• _MATERIALS PROVIDED_
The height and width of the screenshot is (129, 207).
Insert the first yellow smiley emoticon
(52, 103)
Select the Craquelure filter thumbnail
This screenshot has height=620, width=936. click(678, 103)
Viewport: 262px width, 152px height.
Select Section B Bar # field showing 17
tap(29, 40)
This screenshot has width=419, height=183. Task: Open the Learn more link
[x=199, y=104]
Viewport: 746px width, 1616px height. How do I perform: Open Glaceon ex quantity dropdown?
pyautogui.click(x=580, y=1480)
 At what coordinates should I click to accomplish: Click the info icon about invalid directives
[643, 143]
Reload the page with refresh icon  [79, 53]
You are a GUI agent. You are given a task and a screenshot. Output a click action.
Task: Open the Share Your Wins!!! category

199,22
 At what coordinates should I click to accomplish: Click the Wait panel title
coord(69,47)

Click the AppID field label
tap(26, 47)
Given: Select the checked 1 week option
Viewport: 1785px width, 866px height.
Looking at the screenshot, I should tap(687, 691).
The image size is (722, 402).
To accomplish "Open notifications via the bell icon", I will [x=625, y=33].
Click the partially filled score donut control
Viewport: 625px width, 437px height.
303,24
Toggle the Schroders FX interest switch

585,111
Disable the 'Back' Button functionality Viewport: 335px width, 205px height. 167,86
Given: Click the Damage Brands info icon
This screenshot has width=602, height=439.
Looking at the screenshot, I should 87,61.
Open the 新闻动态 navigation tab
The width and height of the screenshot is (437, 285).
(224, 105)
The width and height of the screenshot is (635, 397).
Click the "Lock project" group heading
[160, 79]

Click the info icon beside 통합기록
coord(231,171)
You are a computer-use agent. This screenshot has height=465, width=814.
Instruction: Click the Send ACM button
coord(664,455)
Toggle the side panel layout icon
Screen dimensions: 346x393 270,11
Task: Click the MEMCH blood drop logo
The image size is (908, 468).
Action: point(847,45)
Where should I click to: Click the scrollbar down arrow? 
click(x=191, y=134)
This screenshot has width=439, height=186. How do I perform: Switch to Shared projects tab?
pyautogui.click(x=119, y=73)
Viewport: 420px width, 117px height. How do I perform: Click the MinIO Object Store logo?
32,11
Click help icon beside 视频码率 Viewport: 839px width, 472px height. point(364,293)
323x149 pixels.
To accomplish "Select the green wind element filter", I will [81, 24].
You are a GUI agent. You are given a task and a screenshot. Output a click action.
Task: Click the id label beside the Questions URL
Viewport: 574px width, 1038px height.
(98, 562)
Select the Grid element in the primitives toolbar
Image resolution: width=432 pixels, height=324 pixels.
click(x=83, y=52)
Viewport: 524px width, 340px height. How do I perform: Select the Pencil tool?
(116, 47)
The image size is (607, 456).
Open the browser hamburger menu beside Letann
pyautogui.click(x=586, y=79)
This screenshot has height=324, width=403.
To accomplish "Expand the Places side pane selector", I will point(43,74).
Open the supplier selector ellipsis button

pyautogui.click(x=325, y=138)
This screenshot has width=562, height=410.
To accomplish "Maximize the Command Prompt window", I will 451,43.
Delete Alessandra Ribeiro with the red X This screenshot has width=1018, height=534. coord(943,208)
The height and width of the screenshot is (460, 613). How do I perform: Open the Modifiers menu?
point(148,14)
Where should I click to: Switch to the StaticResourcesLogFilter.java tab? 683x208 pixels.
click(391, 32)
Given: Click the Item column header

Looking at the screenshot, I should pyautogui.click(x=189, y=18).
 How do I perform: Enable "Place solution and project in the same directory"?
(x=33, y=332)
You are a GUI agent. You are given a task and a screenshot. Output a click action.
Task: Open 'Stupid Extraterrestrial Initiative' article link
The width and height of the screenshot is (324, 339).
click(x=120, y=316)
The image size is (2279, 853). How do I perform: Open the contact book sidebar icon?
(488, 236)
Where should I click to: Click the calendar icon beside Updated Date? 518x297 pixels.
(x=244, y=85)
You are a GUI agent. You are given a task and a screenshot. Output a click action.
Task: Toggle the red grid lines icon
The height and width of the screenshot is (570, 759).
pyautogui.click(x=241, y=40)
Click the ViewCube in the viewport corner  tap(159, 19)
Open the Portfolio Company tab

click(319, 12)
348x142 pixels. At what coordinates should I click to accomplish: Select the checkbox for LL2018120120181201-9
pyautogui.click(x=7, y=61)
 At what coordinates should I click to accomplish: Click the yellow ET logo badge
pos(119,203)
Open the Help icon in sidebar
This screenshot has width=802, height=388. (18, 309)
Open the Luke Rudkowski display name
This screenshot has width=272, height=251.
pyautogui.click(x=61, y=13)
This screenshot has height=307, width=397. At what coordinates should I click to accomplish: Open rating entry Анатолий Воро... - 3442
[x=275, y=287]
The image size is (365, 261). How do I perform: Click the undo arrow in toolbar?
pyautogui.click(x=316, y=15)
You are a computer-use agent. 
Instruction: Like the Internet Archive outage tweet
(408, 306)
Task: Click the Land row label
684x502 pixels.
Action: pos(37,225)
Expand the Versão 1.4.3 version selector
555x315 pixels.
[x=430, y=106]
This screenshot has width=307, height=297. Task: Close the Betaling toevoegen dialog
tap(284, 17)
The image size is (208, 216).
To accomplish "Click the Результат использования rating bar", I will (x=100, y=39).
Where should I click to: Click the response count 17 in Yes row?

• _PROBLEM DESCRIPTION_
Each line from the first line of the entries up to and including the line containing "Given: Click the Damage Brands info icon" should be transcribed exactly, with all other lines left out.

• _EXERCISE SOLUTION_
The height and width of the screenshot is (129, 207).
Insert the first yellow smiley emoticon
(52, 103)
Select the Craquelure filter thumbnail
This screenshot has height=620, width=936. click(678, 103)
Viewport: 262px width, 152px height.
Select Section B Bar # field showing 17
tap(29, 40)
This screenshot has width=419, height=183. Task: Open the Learn more link
[x=199, y=104]
Viewport: 746px width, 1616px height. How do I perform: Open Glaceon ex quantity dropdown?
pyautogui.click(x=580, y=1480)
 At what coordinates should I click to accomplish: Click the info icon about invalid directives
[643, 143]
Reload the page with refresh icon  [79, 53]
You are a GUI agent. You are given a task and a screenshot. Output a click action.
Task: Open the Share Your Wins!!! category

199,22
 At what coordinates should I click to accomplish: Click the Wait panel title
coord(69,47)

Click the AppID field label
tap(26, 47)
Given: Select the checked 1 week option
Viewport: 1785px width, 866px height.
Looking at the screenshot, I should tap(687, 691).
The image size is (722, 402).
To accomplish "Open notifications via the bell icon", I will [x=625, y=33].
Click the partially filled score donut control
Viewport: 625px width, 437px height.
303,24
Toggle the Schroders FX interest switch

585,111
Disable the 'Back' Button functionality Viewport: 335px width, 205px height. 167,86
Given: Click the Damage Brands info icon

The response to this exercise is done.